STOCKWATCH.ID (JAKARTA) –– PT Barito Pacific Tbk (BRPT) meneken perjanjian fasilitas kredit berjangka dan fasilitas forex line dengan PT Bank Rakyat Indonesia (Persero) Tbk (BBRI) pada Kamis, 21 Agustus 2025.
Perjanjian itu dituangkan dalam dua akta, yakni Akta Perjanjian Fasilitas Kredit Berjangka (Term Loan Facility) Nomor 60 dan Akta Perjanjian Fasilitas Forex Line Nomor 61. Keduanya dibuat di hadapan notaris Maia Mukti, S.H., LL.M, di Jakarta.
Berdasarkan kesepakatan, Barito Pacific memperoleh fasilitas kredit berjangka dengan plafon maksimal US$252.754.500. Perusahaan juga mendapat fasilitas forex line dengan jumlah yang sama, yakni US$252.754.500. Total fasilitas yang diterima mencapai US$505.509.000. Bila dikonversi dengan asumsi kurs Rp16.000 per dolar AS, total pinjaman ini setara dengan Rp8,088 triliun.
Direktur dan Sekretaris Perusahaan Barito Pacific, David Kosasih, menyampaikan seluruh dana dari fasilitas kredit akan digunakan untuk mendukung kebutuhan operasional perseroan.
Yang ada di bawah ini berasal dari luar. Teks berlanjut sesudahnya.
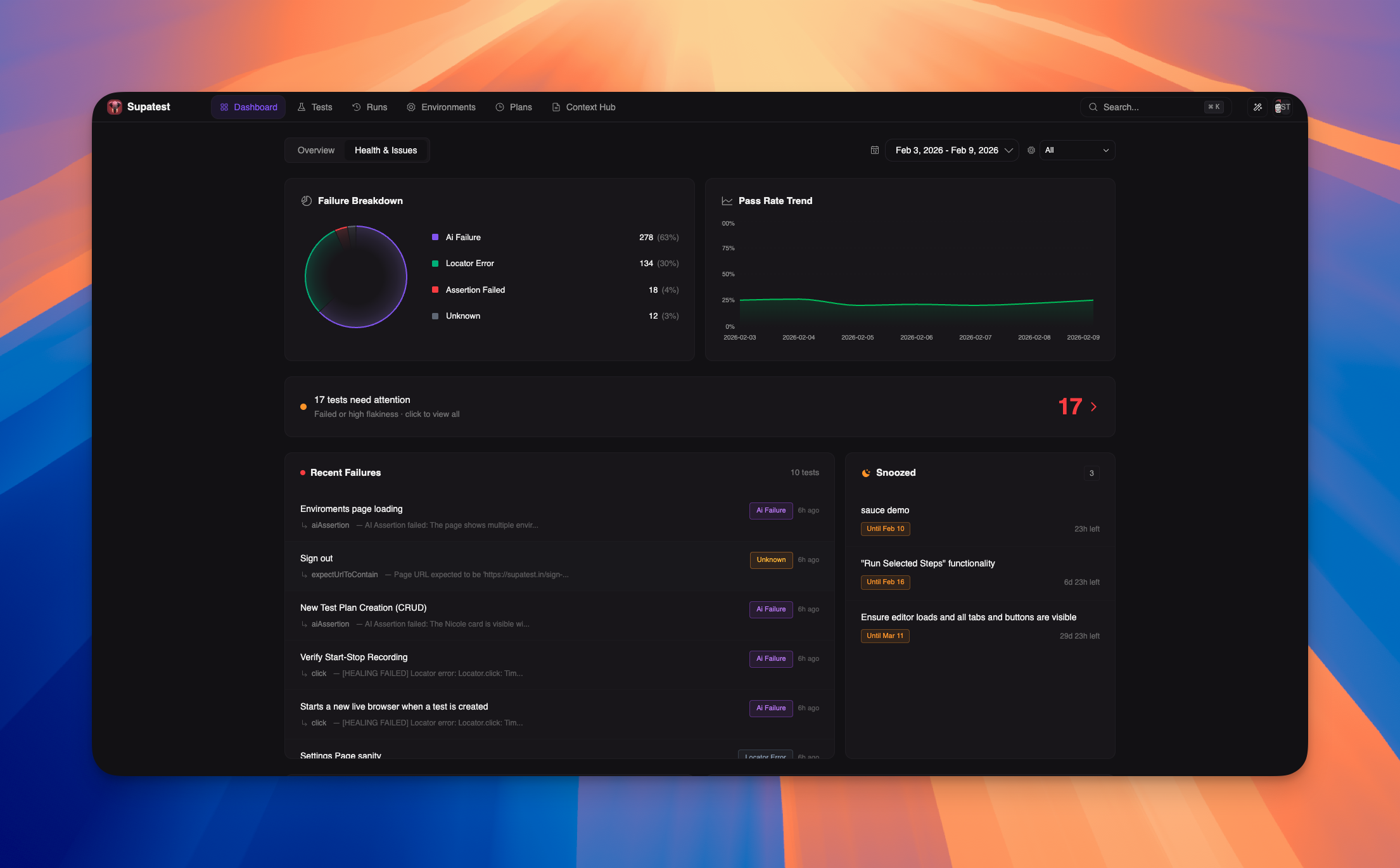
Task: Expand the Feb 3 - Feb 9 date range dropdown
Action: 952,150
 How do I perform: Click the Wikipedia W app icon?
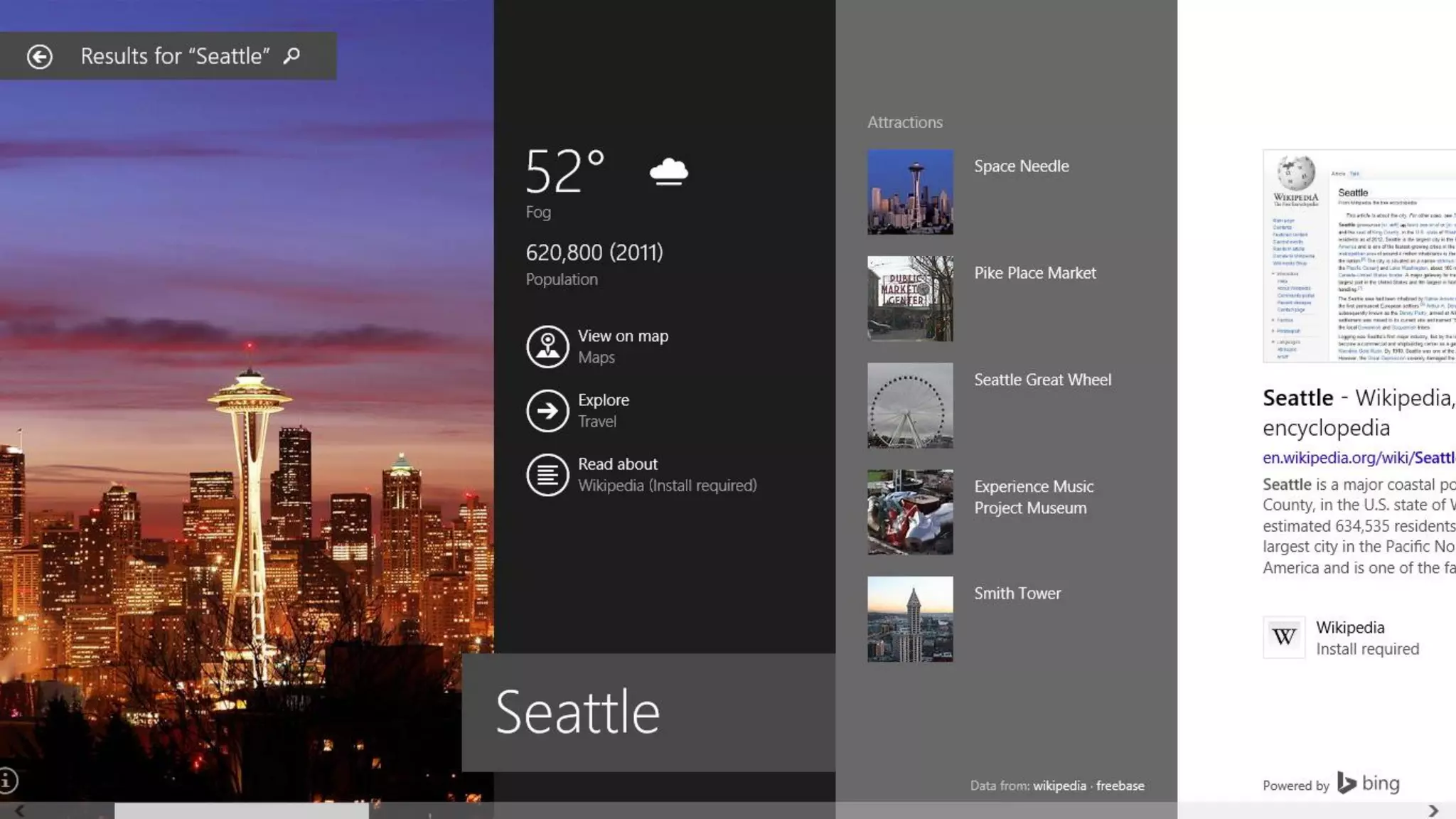tap(1284, 637)
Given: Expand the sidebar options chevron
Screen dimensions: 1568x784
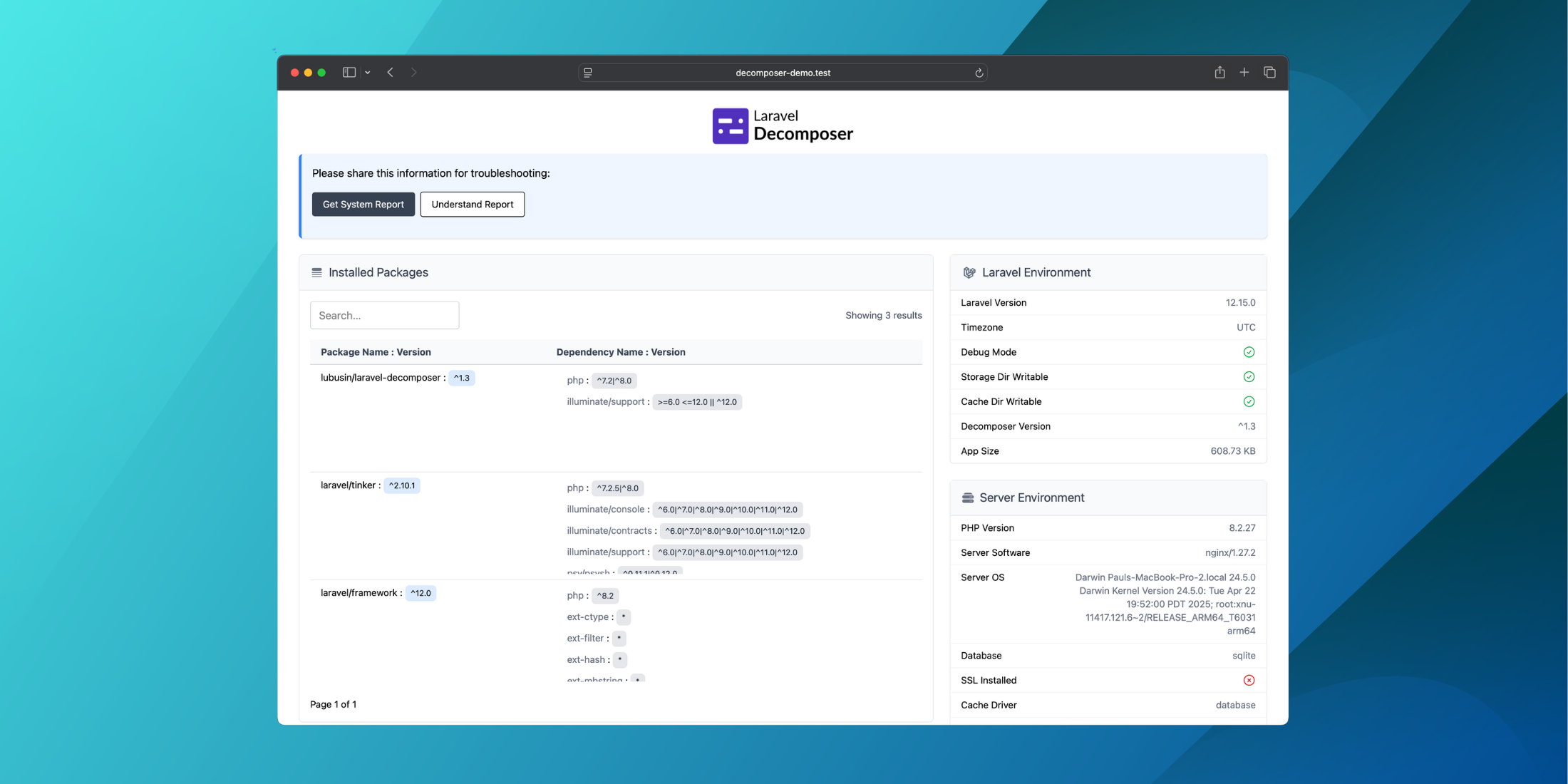Looking at the screenshot, I should (368, 72).
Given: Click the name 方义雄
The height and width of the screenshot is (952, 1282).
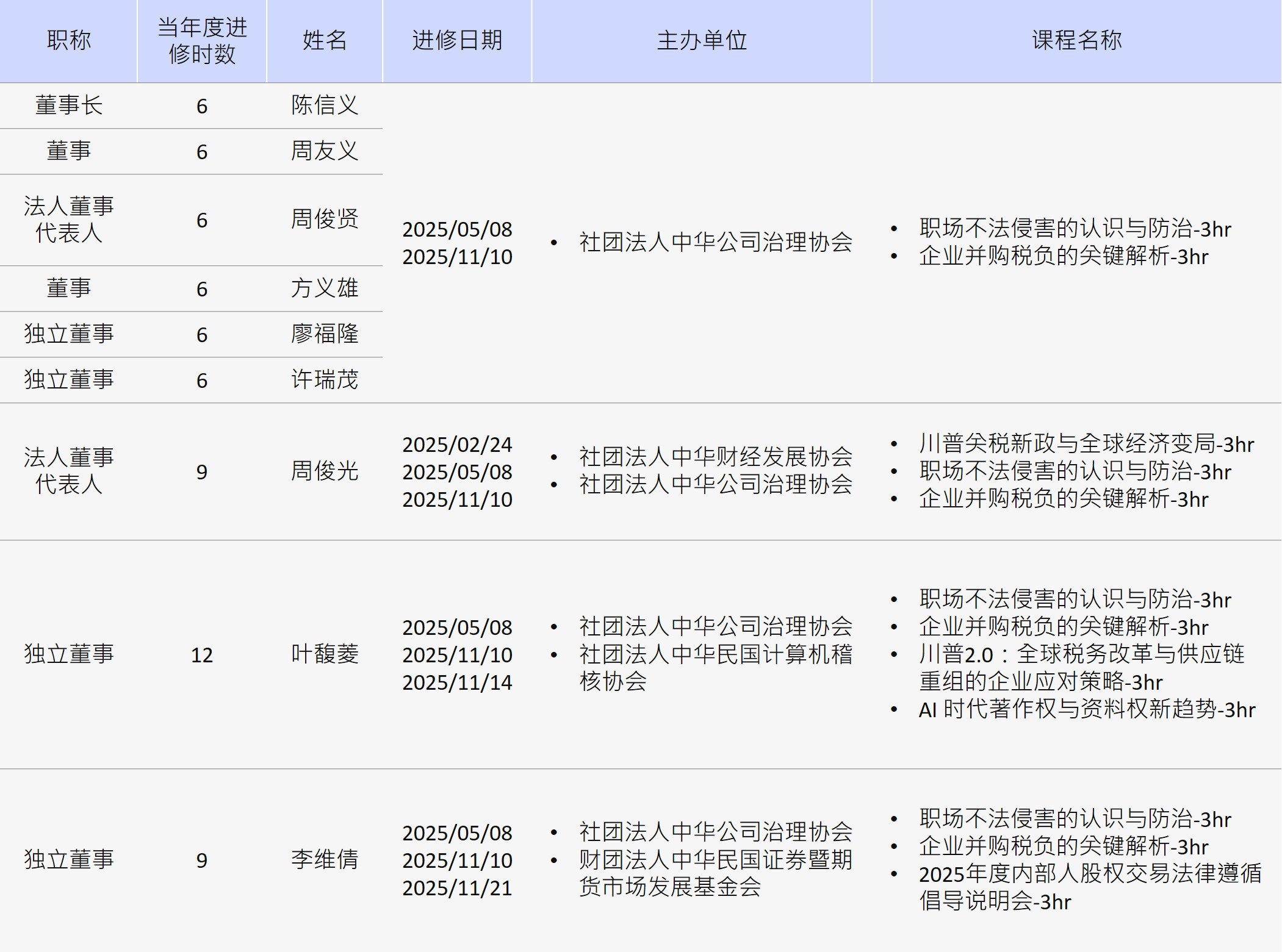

Dana itu juga akan dipakai untuk melunasi utang lama berdasarkan Facility Agreement for a Term Loan/Standby Letter of Credit Facility tanggal 5 Agustus 2020.
“Seluruh dana yang diperoleh dari Perjanjian Kredit akan dipergunakan sepenuhnya oleh Perseroan untuk mendukung operasional secara umum, termasuk untuk melakukan pelunasan atas utang Perseroan,” ujar David dalam keterbukaan informasi, Jumat (22/8/2025).
Sementara itu, dana dari fasilitas forex line akan digunakan untuk keperluan lindung nilai pada transaksi derivatif berbentuk Interest Rate Swap (IRS).
David menegaskan transaksi tersebut bukan merupakan transaksi afiliasi maupun transaksi yang mengandung benturan kepentingan sebagaimana diatur dalam POJK No. 42/POJK.04/2020. Selain itu, transaksi ini juga tidak tergolong sebagai transaksi material sesuai POJK No. 17/POJK.04/2020.
Dengan tambahan pendanaan dari BRI, kondisi keuangan dan aspek pembiayaan Barito Pacific dinilai semakin kuat untuk mendukung keberlanjutan usaha di masa depan.
“Dengan diperolehnya pinjaman dari BRI berdasarkan Perjanjian Kredit dan Perjanjian Forex Line, maka akan meningkatkan kemampuan finansial dan aspek pendanaan bagi Perseroan dalam menjalankan usaha ke depannya,” kata David.